Raimundos é fantastico
Concordo! Ainda entregam um showzásso!
Bom dia, Barça!
Já leu isso aqui? http://blogs.estadao.com.br/combate_rock/
Então, FdE está só fedendo mesmo…, quando será que o ministério público vai fazer alguma apuração, já que coação e trabalho escravo são crimes?

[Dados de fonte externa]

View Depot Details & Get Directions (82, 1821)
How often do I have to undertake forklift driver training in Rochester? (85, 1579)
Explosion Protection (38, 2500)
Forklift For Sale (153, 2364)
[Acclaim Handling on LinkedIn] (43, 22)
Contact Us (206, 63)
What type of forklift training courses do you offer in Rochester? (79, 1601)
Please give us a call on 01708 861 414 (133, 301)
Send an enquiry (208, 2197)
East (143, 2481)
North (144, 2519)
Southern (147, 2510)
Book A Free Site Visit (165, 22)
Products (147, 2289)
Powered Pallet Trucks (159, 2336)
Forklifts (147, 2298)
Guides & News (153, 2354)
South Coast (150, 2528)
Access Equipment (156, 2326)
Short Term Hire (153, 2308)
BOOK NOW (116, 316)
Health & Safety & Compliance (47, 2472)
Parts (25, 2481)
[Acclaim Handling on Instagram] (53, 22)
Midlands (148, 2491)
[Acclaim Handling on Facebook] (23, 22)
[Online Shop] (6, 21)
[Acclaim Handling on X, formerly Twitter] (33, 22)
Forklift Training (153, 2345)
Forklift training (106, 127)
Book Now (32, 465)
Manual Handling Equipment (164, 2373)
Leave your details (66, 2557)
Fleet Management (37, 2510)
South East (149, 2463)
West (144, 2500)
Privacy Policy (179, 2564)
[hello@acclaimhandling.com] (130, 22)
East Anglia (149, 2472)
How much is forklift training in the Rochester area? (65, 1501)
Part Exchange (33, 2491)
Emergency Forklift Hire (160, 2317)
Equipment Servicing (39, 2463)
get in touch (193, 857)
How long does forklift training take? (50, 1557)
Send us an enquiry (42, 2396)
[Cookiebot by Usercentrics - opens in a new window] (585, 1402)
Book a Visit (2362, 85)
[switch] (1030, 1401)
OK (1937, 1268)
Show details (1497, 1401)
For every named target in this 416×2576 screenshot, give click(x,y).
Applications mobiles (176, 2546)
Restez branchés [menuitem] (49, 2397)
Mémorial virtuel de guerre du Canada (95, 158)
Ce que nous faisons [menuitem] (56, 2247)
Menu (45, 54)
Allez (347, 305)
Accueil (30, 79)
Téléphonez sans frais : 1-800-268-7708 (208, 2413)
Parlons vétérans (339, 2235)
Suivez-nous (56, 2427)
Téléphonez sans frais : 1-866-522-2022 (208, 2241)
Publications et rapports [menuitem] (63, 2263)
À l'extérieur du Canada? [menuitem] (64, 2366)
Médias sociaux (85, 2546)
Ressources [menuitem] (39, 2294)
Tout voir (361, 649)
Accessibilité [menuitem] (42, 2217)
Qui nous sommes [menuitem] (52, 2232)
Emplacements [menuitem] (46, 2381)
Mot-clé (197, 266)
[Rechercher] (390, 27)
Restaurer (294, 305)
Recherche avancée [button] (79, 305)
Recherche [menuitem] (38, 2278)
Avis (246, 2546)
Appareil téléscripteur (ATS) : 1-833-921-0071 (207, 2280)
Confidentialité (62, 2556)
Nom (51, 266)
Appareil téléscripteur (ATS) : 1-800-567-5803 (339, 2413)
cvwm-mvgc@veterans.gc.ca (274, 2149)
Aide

Desde a ditadura que nada mais é independente no Brasil na área das artes. O estado é um verdadeiro mecenas. Penso que se houvesse investimento em educação e em infra estrutura decente para as artes com teatros públicos, cinemas públicos, museus e bibliotecas o governo já estaria cumprindo e bem a parte dele. Como você disse, quando se sustenta bandas, produtores e eventos não há estímulo para que floresça um cena independente. Outra coisa é falta de preocupação e respeito com o nosso patrimônio cultural. O governo financiou centenas de filmes nacionais, mas a maioria da população não tem acesso a esse acervo de forma fácil e ágil, faltam canais de exibição. Na TV, apenas o Canal Brasil e olhe lá.
Ops, quarto parágrafo…
Putz André, na boa, corrige o segundo parágrafo: “Não vou há Belém há anos…” Abs
Já corrigi, dois “há” juntos. Valeu.
O Estado está no controle, e a gente sabe o perigo disto. Se não sabemos o perigo disto a coisa é bastante grave.